Directions for this task
In the records below, find the line containing "Given: Focus the" and transcribe it and every line after it exactly; leave the pictures out.

═══ Given entries ═══

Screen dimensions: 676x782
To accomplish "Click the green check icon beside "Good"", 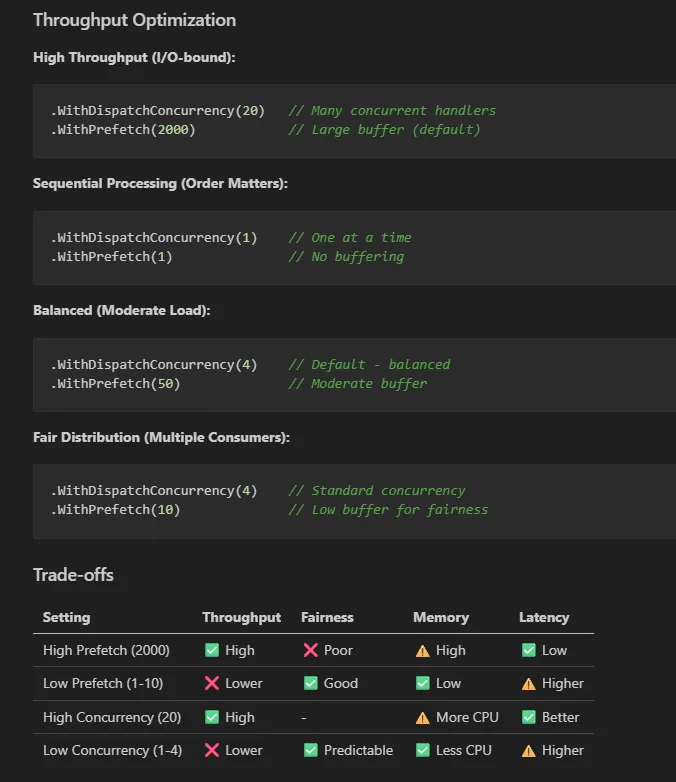I will (310, 683).
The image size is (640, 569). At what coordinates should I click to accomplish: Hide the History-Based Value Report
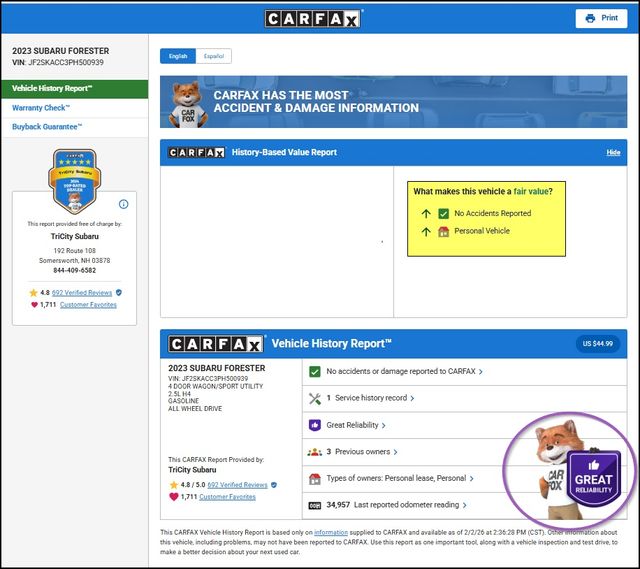point(613,153)
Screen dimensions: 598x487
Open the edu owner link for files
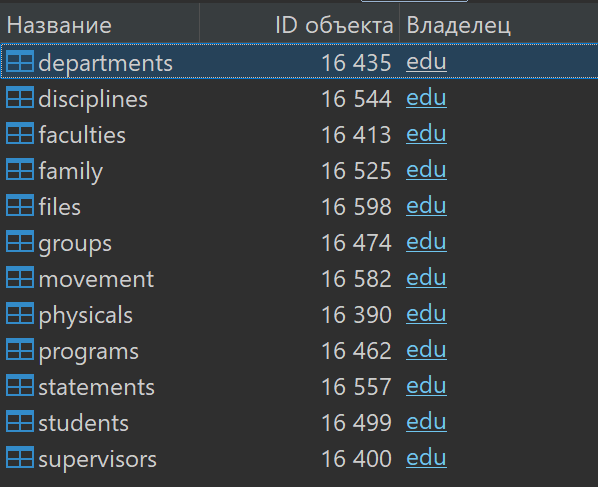coord(426,206)
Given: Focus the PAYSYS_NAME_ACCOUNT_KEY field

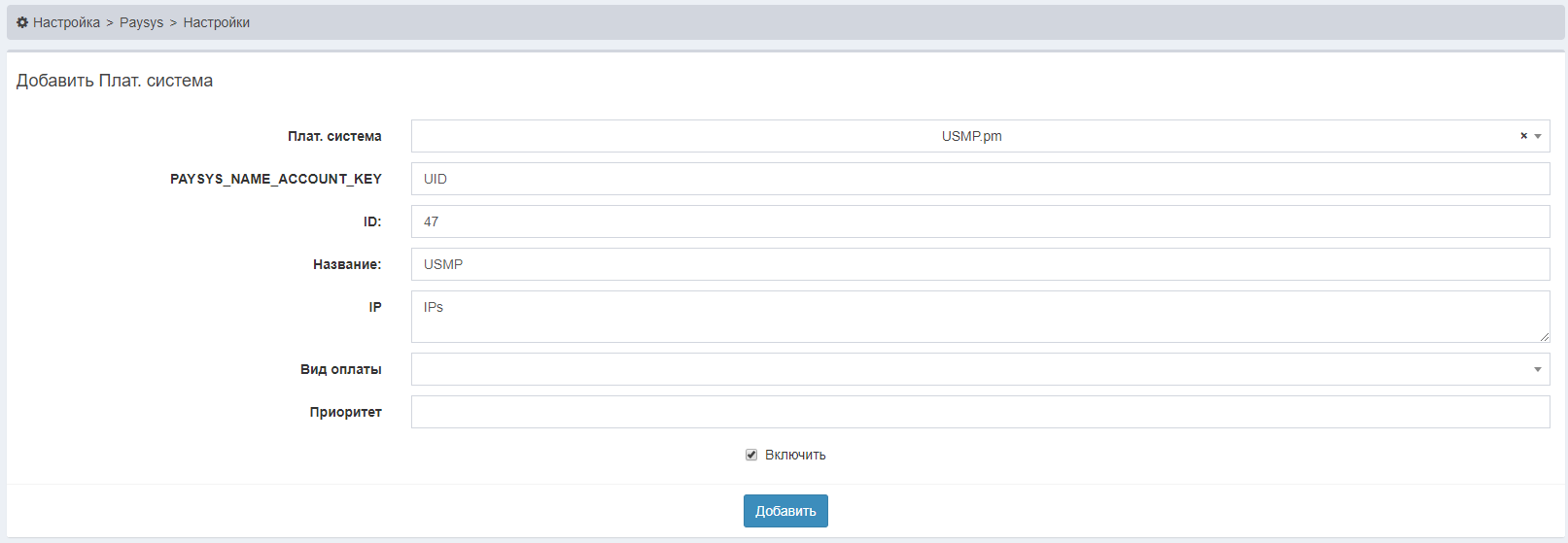Looking at the screenshot, I should coord(980,179).
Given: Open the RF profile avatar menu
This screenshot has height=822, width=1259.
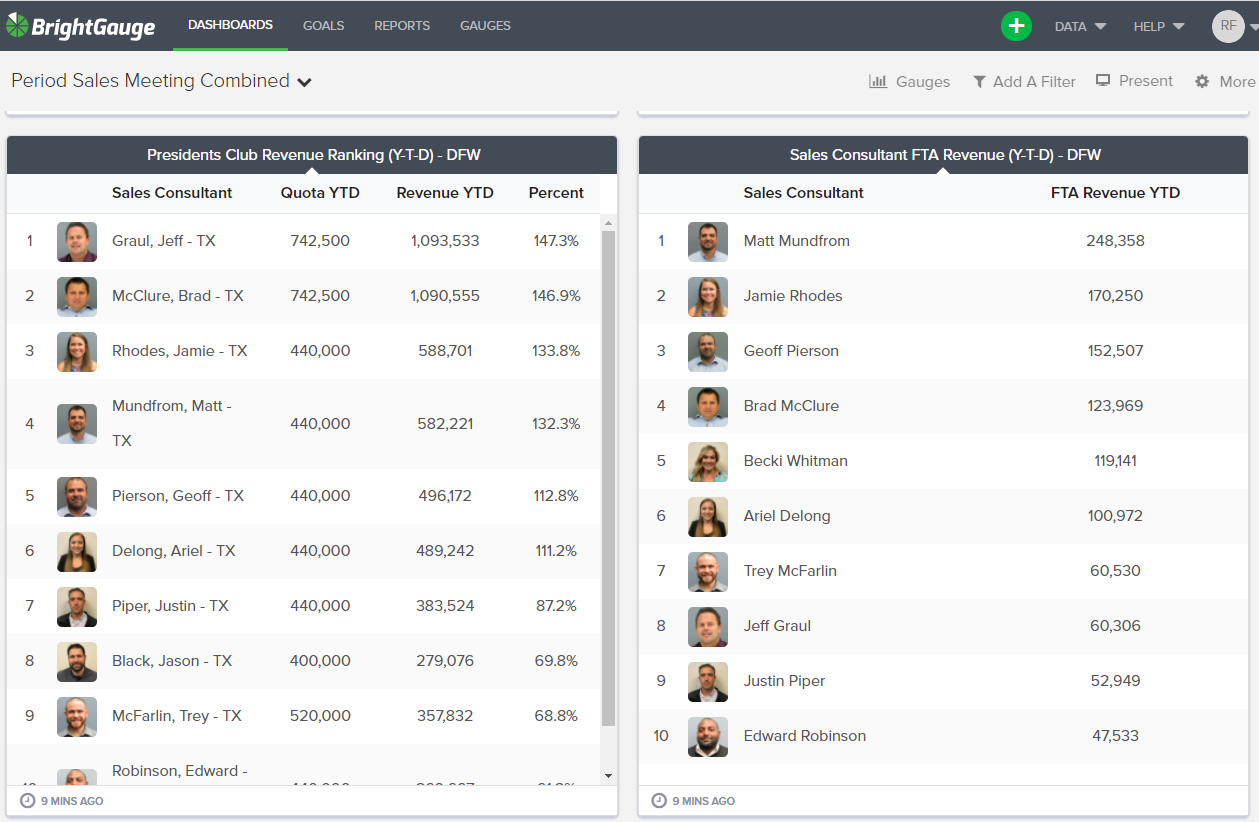Looking at the screenshot, I should point(1228,26).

═══

Your response
Given: Focus the PAYSYS_NAME_ACCOUNT_KEY field

Looking at the screenshot, I should coord(980,179).
Given: Open the RF profile avatar menu
This screenshot has height=822, width=1259.
Looking at the screenshot, I should point(1228,26).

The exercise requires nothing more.